• DATA FOR THIS TASK:
◇ ◇ ◇

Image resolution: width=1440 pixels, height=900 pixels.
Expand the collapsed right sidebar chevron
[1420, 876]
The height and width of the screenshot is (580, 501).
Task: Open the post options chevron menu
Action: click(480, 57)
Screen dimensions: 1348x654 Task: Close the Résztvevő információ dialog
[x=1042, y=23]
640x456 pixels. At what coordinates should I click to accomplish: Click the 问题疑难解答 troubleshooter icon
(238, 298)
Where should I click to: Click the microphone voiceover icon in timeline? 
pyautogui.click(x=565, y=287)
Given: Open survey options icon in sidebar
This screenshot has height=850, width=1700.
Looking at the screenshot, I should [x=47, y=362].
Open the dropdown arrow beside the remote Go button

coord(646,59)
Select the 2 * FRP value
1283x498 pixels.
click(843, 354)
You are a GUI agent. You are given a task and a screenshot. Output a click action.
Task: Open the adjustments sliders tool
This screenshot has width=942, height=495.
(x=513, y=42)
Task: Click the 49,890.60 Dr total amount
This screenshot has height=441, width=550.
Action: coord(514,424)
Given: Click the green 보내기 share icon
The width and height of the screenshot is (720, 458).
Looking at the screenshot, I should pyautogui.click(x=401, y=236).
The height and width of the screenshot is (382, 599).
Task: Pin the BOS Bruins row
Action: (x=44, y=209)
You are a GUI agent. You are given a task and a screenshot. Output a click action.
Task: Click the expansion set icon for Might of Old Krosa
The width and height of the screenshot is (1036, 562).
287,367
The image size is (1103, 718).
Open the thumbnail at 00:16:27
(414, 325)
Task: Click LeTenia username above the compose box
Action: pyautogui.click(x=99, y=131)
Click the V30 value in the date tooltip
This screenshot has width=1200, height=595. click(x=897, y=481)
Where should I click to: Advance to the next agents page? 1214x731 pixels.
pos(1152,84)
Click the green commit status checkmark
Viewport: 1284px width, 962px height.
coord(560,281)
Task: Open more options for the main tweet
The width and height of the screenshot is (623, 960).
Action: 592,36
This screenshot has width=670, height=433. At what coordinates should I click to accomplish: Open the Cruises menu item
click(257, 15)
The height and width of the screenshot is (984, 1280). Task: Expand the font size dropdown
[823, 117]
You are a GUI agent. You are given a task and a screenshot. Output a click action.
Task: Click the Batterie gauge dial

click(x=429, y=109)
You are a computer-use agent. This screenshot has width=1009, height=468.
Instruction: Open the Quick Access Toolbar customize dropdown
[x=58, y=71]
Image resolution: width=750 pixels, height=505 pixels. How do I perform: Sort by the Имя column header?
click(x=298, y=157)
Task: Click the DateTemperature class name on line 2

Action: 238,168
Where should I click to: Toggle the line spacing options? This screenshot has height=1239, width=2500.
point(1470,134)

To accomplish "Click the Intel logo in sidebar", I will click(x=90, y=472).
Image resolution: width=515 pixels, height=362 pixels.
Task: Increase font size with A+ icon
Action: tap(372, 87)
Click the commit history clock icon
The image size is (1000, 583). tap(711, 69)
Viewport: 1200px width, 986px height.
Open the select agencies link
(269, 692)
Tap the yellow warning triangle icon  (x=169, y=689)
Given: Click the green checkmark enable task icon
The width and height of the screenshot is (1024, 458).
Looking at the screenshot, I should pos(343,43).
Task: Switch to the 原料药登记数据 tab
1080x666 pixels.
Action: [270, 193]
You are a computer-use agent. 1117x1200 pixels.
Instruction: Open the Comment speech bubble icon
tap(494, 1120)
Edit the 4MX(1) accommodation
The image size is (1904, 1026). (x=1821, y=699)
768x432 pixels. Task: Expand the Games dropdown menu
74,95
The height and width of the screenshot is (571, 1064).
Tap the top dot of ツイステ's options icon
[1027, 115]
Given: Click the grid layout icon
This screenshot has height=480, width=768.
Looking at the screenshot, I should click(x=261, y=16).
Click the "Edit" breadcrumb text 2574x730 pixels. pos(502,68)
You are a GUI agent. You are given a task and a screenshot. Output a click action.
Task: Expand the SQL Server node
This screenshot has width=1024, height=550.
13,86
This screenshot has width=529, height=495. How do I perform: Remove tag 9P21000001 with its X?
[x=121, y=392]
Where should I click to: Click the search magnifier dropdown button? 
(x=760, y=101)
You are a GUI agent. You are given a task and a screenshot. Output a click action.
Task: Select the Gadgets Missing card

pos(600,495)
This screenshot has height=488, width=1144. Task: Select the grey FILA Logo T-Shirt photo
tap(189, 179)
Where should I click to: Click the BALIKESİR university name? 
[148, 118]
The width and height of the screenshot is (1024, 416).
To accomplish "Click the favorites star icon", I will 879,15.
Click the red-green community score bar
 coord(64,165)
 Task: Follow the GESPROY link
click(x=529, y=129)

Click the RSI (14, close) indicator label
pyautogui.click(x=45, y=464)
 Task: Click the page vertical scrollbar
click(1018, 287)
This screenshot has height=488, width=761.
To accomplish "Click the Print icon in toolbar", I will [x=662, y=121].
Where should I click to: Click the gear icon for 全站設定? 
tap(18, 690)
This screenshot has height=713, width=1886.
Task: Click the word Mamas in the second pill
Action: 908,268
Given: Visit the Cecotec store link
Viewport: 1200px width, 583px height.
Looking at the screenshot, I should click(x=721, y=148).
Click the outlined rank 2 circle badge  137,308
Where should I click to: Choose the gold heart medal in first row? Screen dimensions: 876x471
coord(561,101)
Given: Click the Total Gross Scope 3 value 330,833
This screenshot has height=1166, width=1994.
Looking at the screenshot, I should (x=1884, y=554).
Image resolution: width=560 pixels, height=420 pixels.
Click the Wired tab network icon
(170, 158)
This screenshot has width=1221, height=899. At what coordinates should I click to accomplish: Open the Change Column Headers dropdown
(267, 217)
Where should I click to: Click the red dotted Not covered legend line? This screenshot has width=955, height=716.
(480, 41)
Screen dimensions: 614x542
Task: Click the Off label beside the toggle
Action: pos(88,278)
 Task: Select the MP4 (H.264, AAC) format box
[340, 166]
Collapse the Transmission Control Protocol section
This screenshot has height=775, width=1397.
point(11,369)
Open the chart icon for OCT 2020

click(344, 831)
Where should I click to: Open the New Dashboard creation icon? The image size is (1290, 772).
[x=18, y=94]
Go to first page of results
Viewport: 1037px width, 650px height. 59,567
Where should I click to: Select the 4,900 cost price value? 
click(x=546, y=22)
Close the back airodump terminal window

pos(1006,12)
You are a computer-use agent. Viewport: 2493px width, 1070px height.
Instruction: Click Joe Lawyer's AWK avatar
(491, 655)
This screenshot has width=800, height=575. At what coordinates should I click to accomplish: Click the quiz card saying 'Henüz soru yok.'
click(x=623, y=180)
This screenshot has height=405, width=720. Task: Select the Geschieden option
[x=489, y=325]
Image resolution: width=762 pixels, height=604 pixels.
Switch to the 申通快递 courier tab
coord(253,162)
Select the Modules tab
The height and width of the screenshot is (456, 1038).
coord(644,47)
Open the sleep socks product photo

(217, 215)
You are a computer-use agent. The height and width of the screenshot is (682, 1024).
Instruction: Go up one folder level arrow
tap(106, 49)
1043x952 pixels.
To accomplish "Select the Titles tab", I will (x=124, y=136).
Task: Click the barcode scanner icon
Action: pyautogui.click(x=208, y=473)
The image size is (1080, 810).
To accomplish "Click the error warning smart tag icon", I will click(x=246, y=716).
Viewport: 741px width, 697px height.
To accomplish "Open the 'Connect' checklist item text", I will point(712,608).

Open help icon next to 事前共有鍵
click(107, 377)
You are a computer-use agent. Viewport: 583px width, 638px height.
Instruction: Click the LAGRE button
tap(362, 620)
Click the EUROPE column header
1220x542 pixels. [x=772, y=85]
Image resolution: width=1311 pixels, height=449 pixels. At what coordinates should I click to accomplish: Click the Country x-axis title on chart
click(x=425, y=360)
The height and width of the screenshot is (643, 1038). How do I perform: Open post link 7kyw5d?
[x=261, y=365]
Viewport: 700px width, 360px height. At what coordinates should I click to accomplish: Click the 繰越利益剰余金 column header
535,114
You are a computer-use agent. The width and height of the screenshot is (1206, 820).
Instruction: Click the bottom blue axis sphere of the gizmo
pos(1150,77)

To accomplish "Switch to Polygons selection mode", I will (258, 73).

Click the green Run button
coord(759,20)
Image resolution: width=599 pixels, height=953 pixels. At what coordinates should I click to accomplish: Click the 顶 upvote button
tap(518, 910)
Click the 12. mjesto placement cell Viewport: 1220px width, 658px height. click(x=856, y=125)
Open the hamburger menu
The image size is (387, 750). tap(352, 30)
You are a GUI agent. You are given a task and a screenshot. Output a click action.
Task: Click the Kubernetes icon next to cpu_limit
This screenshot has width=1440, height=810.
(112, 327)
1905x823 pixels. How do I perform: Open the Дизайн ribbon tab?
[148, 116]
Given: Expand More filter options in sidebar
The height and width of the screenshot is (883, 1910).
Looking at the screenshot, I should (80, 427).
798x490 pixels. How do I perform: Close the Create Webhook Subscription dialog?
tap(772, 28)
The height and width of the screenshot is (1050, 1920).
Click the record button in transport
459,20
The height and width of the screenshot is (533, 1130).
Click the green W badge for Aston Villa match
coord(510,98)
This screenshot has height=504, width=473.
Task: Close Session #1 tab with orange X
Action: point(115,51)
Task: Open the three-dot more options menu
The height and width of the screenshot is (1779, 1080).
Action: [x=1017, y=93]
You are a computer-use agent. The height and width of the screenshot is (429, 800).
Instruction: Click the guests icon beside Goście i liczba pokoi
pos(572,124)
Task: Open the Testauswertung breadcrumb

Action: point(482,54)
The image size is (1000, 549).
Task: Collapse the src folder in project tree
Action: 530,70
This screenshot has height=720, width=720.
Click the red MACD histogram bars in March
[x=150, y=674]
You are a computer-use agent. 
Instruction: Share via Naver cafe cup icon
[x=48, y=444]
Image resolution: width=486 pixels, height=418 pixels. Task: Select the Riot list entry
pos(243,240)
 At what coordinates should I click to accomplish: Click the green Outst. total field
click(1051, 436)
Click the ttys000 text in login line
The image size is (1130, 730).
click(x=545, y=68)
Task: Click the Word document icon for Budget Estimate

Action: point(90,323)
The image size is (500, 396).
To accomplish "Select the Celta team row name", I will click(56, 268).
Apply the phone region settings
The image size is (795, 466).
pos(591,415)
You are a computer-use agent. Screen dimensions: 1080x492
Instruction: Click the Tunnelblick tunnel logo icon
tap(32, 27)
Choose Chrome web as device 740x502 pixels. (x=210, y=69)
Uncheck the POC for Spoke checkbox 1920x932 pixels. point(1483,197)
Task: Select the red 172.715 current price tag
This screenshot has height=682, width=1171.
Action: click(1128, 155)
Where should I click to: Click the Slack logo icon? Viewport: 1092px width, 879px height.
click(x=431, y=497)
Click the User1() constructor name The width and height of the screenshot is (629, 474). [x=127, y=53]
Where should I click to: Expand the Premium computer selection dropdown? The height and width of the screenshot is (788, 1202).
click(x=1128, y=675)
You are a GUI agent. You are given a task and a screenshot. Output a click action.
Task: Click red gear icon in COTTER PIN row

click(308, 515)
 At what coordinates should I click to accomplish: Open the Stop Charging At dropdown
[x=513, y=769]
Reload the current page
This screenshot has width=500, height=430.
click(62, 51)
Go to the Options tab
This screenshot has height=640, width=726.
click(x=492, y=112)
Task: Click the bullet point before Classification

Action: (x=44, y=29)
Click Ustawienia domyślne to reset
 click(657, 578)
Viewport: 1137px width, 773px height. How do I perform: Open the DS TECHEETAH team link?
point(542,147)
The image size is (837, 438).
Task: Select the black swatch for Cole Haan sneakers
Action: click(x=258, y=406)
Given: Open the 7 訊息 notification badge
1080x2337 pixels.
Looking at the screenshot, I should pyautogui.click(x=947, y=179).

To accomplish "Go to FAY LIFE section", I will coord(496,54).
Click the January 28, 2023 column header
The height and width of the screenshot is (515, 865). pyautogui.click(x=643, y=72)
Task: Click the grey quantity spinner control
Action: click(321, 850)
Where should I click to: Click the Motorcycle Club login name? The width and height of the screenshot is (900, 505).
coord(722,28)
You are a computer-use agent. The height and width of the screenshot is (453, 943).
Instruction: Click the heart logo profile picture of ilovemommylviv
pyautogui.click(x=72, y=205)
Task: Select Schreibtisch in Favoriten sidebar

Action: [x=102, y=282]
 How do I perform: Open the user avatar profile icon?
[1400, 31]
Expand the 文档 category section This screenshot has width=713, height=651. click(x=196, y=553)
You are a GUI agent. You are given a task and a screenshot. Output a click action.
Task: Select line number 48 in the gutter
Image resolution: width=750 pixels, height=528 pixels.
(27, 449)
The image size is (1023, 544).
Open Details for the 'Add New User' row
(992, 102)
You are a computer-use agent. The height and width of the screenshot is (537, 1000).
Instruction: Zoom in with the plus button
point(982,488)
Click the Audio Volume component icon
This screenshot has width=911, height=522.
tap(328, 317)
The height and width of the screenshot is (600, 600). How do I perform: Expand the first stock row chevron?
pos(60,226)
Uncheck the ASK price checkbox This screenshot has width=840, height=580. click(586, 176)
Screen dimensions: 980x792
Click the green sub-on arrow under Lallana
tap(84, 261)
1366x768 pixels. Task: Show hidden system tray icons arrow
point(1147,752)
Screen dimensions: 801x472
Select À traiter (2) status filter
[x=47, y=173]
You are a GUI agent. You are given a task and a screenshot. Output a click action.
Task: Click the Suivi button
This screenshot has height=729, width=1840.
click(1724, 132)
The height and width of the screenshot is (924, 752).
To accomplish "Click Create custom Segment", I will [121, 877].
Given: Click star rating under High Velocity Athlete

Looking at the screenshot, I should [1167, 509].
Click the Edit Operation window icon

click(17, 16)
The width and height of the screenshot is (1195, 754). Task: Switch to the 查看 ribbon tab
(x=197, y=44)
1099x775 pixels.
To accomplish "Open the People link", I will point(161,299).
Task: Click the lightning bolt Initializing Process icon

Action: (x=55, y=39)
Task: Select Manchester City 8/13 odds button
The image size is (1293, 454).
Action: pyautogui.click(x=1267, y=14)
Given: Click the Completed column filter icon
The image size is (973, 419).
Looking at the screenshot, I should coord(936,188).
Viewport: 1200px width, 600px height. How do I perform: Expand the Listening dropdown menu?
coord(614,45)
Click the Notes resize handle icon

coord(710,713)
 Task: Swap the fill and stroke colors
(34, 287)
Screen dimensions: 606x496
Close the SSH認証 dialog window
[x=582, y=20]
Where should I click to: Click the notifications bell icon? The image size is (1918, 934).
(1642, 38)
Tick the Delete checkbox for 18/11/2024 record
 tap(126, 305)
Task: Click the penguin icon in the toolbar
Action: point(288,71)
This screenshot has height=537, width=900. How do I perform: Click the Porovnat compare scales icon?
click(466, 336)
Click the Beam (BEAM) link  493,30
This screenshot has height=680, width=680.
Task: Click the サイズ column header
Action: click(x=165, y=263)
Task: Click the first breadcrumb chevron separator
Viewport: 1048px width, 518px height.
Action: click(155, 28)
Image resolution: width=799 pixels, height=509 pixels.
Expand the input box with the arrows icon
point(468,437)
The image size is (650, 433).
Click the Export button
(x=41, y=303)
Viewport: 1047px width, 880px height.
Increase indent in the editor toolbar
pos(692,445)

◇ ◇ ◇

• THE PROBLEM: Your output should start at the line containing "Task: Click the first" and stop at the last line of the material, copied exactly, with nothing else.

• WORKED SOLUTION:
Task: Click the first breadcrumb chevron separator
Viewport: 1048px width, 518px height.
Action: click(155, 28)
Image resolution: width=799 pixels, height=509 pixels.
Expand the input box with the arrows icon
point(468,437)
The image size is (650, 433).
Click the Export button
(x=41, y=303)
Viewport: 1047px width, 880px height.
Increase indent in the editor toolbar
pos(692,445)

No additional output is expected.